▶ [Record set]
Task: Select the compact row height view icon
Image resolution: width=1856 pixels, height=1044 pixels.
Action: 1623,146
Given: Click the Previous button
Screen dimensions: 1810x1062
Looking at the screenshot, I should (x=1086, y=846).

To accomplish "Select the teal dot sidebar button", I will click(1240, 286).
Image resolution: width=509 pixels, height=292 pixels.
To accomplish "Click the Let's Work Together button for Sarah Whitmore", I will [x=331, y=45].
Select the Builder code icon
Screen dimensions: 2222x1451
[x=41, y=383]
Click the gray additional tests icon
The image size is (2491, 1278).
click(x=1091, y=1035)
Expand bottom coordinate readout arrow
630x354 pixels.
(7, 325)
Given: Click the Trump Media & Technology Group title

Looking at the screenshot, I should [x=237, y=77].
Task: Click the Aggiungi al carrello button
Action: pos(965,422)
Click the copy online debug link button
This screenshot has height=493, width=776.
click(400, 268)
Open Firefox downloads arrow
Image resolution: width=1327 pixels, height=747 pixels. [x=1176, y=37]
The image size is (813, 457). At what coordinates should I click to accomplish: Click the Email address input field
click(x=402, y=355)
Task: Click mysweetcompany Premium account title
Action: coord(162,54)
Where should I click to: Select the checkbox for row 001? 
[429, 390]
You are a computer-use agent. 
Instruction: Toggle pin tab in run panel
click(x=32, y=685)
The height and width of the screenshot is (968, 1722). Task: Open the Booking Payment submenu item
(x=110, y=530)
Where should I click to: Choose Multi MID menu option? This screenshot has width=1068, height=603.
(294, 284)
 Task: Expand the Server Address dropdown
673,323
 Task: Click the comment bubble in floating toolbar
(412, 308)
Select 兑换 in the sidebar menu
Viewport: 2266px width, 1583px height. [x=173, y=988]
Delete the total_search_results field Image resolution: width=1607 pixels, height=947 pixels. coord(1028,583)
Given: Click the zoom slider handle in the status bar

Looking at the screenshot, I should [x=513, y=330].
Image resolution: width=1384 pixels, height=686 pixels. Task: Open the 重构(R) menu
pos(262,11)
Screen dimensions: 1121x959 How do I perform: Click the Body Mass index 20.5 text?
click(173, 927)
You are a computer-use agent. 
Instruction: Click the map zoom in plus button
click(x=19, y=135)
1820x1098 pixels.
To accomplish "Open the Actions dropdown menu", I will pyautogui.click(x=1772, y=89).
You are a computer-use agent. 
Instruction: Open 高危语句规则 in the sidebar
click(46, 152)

▶ [Task prompt] For each line above that contains the word "will", give the line as it is written.

▶ [Exercise answer]
To accomplish "Select the teal dot sidebar button", I will click(1240, 286).
To accomplish "Click the Let's Work Together button for Sarah Whitmore", I will [x=331, y=45].
To accomplish "Open the Actions dropdown menu", I will pyautogui.click(x=1772, y=89).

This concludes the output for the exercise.